2. La richiesta di promozione del referendum contiene l'indicazione dei quesiti che si intendono sottoporre alla consultazione, formulati in termini chiari e intelleggibili e in modo tale da consentire la scelta tra due o più alternative relative alla medesima materia.
ART. 19 – GIUDIZIO PREVENTIVO DI AMMISSIBILITA' E RACCOLTA DELLE SOTTOSCRIZIONI
1. Una commissione, composta e nominata con le modalità stabilite dal Regolamento, giudica entro dieci giorni dal deposito della richiesta la ammissibilità del referendum ai sensi degli articoli 17 e 18, comma 2.
2. Qualora la formulazione dei quesiti non sia conforme a quanto disposto dall'art. 18, comma 2, la commissione invita il comitato promotore a riformularli e, in difetto, provvede essa stessa.
3. La commissione comunica al comitato promotore e al Sindaco la propria decisione sull'ammissibilità e l'inammissibilità del referendum.
4. Il Sindaco, qualora la commissione dichiari il referendum ammissibile, convoca il Consiglio Comunale, che si riunisce entro quindici giorni, per prendere atto della decisione della commissione di cui al comma 1 e per assumere eventuali adempimenti conseguenti.
5. Nella stessa occasione, il Consiglio si esprime sull'opportunità di sospendere eventuali decisioni sulla materia oggetto del referendum, in attesa di valutare l'esito dello stesso ai sensi dell'art.19.
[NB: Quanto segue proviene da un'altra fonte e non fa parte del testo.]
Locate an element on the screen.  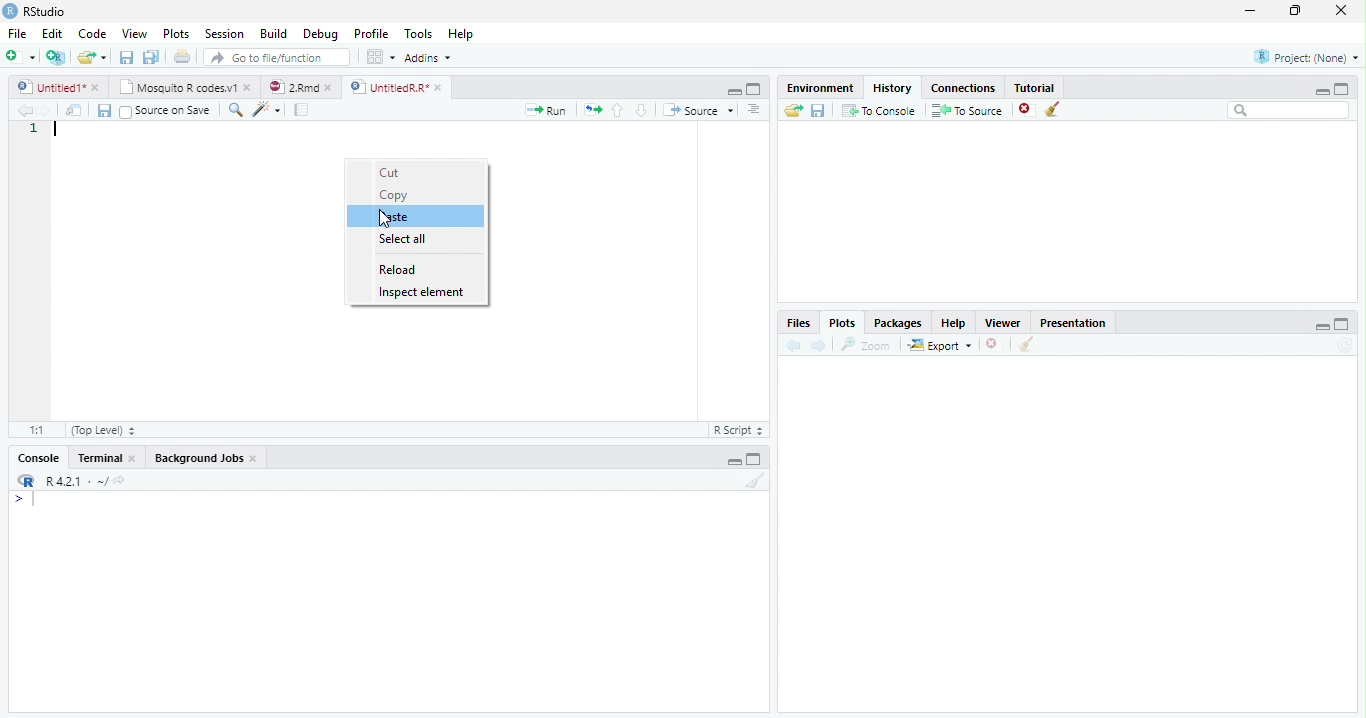
Terminal is located at coordinates (106, 457).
6. Qualora la decisione sia nel senso che il referendum può avere luogo, il comitato promotore provvede alla raccolta delle sottoscrizioni, con le modalità stabilite dal Regolamento, entro il termine di 60 giorni.
7. La commissione di cui al comma 1 verifica se il numero delle sottoscrizioni sia superiore o eguale a quello stabilito all'art.17, comma 1, e lo comunica al Sindaco nei termini stabiliti dal Regolamento.
8. Qualora il numero delle sottoscrizioni sia eguale o superiore a quello stabilito a quello dall'art. 17, comma 1, il Sindaco indice il Referendum in una data che non può essere né inferiore a 30 giorni né superiore a 60 giorni successivi al ricevimento degli atti della Commissione, di cui al comma 7.
ART. 20 – MODALITA' PER LO SVOLGIMENTO DEL REFERENDUM
1. Il Regolamento disciplina, facendo riferimento alle disposizioni stabilite per lo svolgimento dei referendum nazionali o regionali, in quanto compatibili, ed attenendosi a criteri di semplificazione ed economicità del procedimento:
a) l'ipotesi di accorpamento di più referendum, anche prescindendo dai termini di cui all'art19, comma 8;
b) la pubblicità e la propaganda;
c) le modalità di accertamento dell'identità dei votanti, restando esclusa la consegna dei certificati elettorali;
d) le caratteristiche della scheda elettorale;
e) la composizione e i compiti della Commissione Elettorale, nella quale deve essere presente almeno un rappresentante del Comitato promotore;
f) il numero e la formazione delle circoscrizioni elettorali, e la composizione dei seggi;
g) le modalità della consultazione, da tenersi nell'arco di una sola giornata , le operazioni di voto, gli adempimenti materiali, i termini, le modalità e le garanzie per la regolarità dello scrutinio;
h) la sospensione del referendum in concomitanza con altre operazioni di voto.
ART. 21 – EFFETTI DEL REFERENDUM
1. Qualora al referendum abbia partecipato più del 50 per cento degli aventi diritto, il Sindaco, entro un mese dalla proclamazione del risultato del referendum, iscrive all'ordine del giorno del Consiglio Comunale il dibattito relativo.